Microsoft (briefly) reveals new extensions for Edge, including Reddit and Pinterest
Thu 10 Dec 2015

A sharp-eyed Twitterer has caught a brief glimpse of what appears to be an instructional page for Windows insiders on how to install extensions for Redmond’s web browser, Edge, even though support for extensions is not available in any current build and implementation of add-ons has been officially delayed until 2016.
WalkingCat, aka @h0x0d, found the page in an Azure-based development domain. Although the Azure app running the domain has since been turned off, the bare bones of it can be seen via Google Cache (with styled version pictured left), and shows that the initial extensions on offer are a Pinterest ‘pinning’ plugin and ‘a group of enhancements for browsing Reddit’, a port of the Reddit Enhancement Suite for Google Chrome.
The ephemeral page features placeholders for Edge developers to fill in, and does not specify which upcoming build will carry the functionality. Installation is fairly clunky, as one might expect in a development environment:
In preview releases of Microsoft Edge, extensions are added manually:
1: Download an extension.
2: Drop the entire .zip file into C:/cool/Microsoft/Edge/path
3: That’s it! If you don’t see the extension icon in the “more” menu (the last icon in the URL bar), you may need to restart the browser.

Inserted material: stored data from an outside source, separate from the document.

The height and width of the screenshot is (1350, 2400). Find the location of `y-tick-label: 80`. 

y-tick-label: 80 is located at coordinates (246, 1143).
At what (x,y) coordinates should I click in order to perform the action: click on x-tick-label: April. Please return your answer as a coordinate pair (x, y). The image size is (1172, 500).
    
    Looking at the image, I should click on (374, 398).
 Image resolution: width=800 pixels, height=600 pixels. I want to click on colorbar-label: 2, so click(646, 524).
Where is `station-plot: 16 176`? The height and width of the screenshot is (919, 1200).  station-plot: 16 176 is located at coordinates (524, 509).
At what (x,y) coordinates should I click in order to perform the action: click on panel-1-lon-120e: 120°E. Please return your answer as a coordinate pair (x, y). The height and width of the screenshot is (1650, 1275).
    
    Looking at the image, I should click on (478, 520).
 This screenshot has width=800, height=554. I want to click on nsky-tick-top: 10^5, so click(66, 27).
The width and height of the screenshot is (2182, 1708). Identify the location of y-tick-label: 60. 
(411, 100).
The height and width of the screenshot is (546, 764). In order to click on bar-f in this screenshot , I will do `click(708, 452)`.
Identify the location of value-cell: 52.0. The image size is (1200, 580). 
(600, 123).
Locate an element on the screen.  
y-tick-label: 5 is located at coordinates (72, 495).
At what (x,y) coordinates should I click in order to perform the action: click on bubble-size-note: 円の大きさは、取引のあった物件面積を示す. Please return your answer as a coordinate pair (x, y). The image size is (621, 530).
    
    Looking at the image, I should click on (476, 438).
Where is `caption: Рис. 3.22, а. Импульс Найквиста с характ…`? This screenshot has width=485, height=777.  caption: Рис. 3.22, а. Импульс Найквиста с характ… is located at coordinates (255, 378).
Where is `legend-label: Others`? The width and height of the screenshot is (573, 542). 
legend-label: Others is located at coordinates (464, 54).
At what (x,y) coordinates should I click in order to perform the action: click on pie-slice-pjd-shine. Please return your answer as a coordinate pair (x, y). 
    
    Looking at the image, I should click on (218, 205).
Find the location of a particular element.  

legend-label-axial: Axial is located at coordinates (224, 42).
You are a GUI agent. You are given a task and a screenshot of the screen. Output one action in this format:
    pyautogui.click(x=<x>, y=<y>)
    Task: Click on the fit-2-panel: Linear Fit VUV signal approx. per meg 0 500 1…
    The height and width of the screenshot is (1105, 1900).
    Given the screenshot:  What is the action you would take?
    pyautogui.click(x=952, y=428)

It’s a good time for Microsoft to play catch-up in the field of extensibility, since fading rival Firefox is currently suffering a storm of controversy about moving its add-ons architecture over to the standards for Google Chrome extensions. The fact that the Reddit port is featured on the now-vanished Edge extensions page does indicate, however, that Mozilla are right to chase a unified add-on market which has been popularised, though arguably not innovated, by Google’s Chrome browser.
Despite Microsoft’s controversially aggressive tactics to upgrade recidivist Windows users to Windows 10, which features Edge, take-up of the browser even in that demographic has been disappointing for the company so far. Edge’s standards-compliance has been a primary feature of the new release, since Microsoft has been plagued by proprietary implementations of contemporary web-standards throughout the evolution of its Internet Explorer browser.
The Microsoft EdgeHTML rendering engine is a fork of the Trident engine underpinning later builds of IE, but has ‘since diverged rapidly’ according to Microsoft, who promise that the forked engine will be ‘evergreen, with standards-based interoperability at its core’. However Edge will divert users to Internet Explorer when it loads a web page which uses ActiveX, and that still covers a lot of government pages that got stuck in the IE6 swamp over a decade ago, though South Korea has committed to weaning itself off that discredited web technology by 2017.